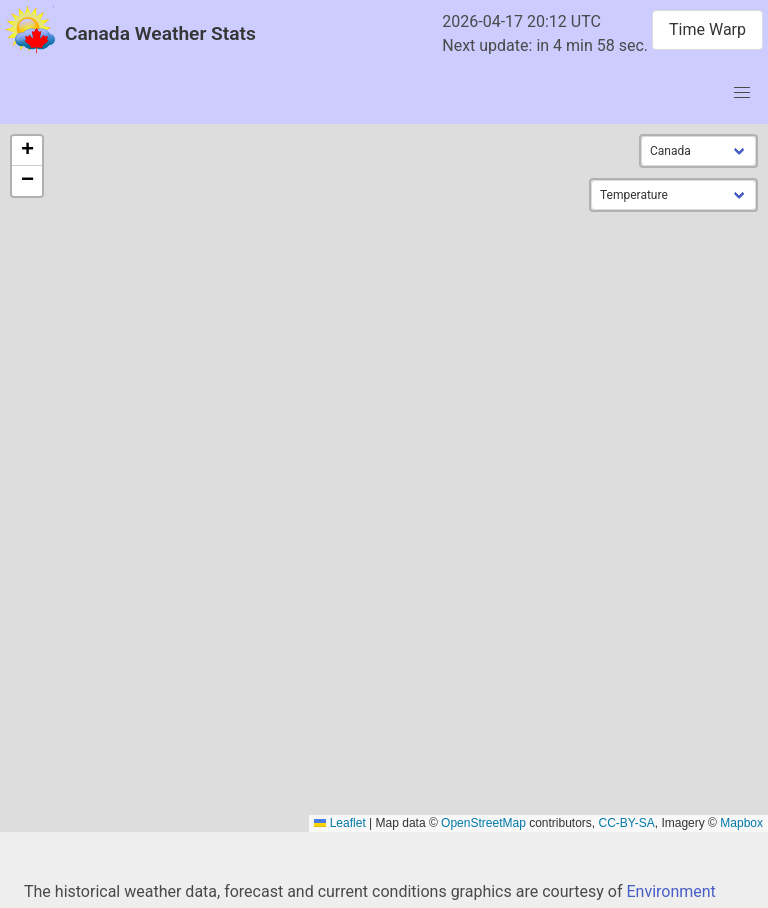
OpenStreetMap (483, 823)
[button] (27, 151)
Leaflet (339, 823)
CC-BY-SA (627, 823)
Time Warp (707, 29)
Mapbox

——

- _Exercise_:
Turn the rows above into a numbered list with no blank lines, and omit the picture.

- _Written solution_:
1. OpenStreetMap (483, 823)
2. [button] (27, 151)
3. Leaflet (339, 823)
4. CC-BY-SA (627, 823)
5. Time Warp (707, 29)
6. Mapbox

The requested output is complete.